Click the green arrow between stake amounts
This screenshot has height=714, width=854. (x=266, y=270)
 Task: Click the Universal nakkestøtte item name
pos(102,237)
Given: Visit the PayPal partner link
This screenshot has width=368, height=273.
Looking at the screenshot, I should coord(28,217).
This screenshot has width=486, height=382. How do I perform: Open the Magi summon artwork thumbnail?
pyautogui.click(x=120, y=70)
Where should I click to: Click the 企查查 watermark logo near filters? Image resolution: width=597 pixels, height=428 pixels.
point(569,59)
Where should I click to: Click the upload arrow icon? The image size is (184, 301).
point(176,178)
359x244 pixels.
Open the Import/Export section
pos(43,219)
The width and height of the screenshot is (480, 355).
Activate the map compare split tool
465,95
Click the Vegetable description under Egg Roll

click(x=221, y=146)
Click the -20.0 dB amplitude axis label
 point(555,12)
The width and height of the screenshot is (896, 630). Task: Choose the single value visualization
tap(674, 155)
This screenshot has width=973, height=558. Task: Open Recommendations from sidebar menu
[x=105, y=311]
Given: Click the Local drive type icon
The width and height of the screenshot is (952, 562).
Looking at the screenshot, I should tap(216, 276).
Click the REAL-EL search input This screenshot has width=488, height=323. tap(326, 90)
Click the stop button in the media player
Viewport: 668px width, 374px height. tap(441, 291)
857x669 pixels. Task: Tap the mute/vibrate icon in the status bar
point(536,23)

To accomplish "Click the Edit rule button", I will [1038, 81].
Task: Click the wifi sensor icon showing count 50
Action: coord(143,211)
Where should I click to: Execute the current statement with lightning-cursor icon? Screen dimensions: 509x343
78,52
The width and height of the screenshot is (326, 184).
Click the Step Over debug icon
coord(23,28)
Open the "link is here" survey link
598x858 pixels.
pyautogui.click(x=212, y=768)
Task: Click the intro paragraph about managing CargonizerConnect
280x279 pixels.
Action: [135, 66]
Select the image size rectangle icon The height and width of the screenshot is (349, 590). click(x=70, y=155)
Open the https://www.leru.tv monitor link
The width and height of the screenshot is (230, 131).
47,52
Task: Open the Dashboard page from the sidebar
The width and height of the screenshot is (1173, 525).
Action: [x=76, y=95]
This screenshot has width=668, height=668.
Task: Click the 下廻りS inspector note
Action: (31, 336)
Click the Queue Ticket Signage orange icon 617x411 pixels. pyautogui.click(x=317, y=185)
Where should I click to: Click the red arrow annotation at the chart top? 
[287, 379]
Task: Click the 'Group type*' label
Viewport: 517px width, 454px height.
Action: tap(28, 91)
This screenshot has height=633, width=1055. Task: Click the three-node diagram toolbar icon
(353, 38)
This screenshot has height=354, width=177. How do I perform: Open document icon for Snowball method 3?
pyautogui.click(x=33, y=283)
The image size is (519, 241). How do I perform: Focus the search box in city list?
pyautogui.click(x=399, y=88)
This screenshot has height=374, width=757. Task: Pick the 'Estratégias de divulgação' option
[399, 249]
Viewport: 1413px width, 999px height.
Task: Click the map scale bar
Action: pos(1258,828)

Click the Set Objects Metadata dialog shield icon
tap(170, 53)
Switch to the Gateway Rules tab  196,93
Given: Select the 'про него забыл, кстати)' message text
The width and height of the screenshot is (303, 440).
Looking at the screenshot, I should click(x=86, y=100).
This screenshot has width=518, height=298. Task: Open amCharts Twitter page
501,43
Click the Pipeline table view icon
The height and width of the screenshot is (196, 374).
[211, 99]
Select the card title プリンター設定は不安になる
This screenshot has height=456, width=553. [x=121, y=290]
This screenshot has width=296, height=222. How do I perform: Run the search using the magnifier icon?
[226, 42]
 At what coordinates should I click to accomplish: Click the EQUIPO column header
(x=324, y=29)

TASK TO CARRY OUT => The only acceptable answer is a number: how many lines in the data above hold the word "type".

ANSWER TO THIS TASK => 2